Talend Open Studio Review

Creates a job stream that connects to multiple data sources, but needs better installation configuration for other databases


How has it helped my organization?

By being able to cross-match records across multiple data sources and create a logical dataflow with options to place rejected records in a separate table, we are able to cleanse and create golden records in multiple categories. Rejected records, once identified, can be assessed for repair. This also means that we can identify how and where the rejected record occurred.

What is most valuable?

The Talend Studio connected to the Talend MDM (Master Data Management) is the most valuable feature. Talend Studio is used to create a job stream that connects to multiple data sources, matches, compares or creates a golden record for overall identification. It also has a good catalogue of objects that can be dragged and dropped for building models.

What needs improvement?

It needs better installation configuration for other databases. Although the installation allows you to select another database, this doesn't mean that all connection points in the application point to the database selected. You actually need to do a search through the entire install to locate the configuration settings and change them.

For how long have I used the solution?

One to three years.

What do I think about the stability of the solution?

In version 6.2 we did encounter issues with the job servers and specifically with ESB. Version 6.3 is better but large jobs can cause the MDM server to fall over, requiring a reboot.

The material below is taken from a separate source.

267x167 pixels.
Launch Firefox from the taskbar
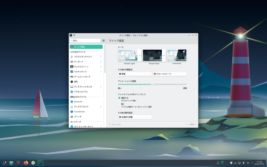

We've built in some self-healing scripts to detect a loss of connectivity and force a restart of the services.

What do I think about the scalability of the solution?

Our Talend installation has been deployed onto Red Hat OpenStack, separating out MDM, TAC, DQ, and thee job servers. I made a point of determining data storage requirements for each server, and a memory ulimit setting to match the resource profile of the components. It was trial and error but it paid off by allowing the Talend system to process large jobs of 200-300 million records over a number of hours, rather than days.

How is customer service and technical support?

Support tends to be good for the usual types of issues, but once a problem gets more complex and deeply into the nuts and bolts of the product, support struggles.

Which solutions did we use previously?

Initially we used Pentaho, however, it was determined that this was not as feature rich as Talend.

How was the initial setup?

The initial setup out of the box is straightforward. However, it becomes more complex as you start to distribute the components and get forced down a path of connecting to one type of database for all the components. In my case, I had to deploy Talend using RedHat Ansible and use only a PostgreSQL database.

I needed to first install the software, search for all references to H2 or PostgreSQL, change the configuration files, and then do it all over again for the distributed installs; then translate this into Ansible scripts. So although it's not directly Talend that made this complex, the installation by Talend gives the option to install to PostgreSQL but doesn't use PostgreSQL for all database repositories.

What's my experience with pricing, setup cost, and licensing?

Pricing and licensing are fairly straightforward. It is reasonably priced and managed. It's a good solution overall.

Which other solutions did I evaluate?

Pentaho, and prior to that SAS MDM which was similar but it was harder to create models. We also ran a PoC for IBM Infosphere MDM, but the cost was considered unacceptable.

What other advice do I have?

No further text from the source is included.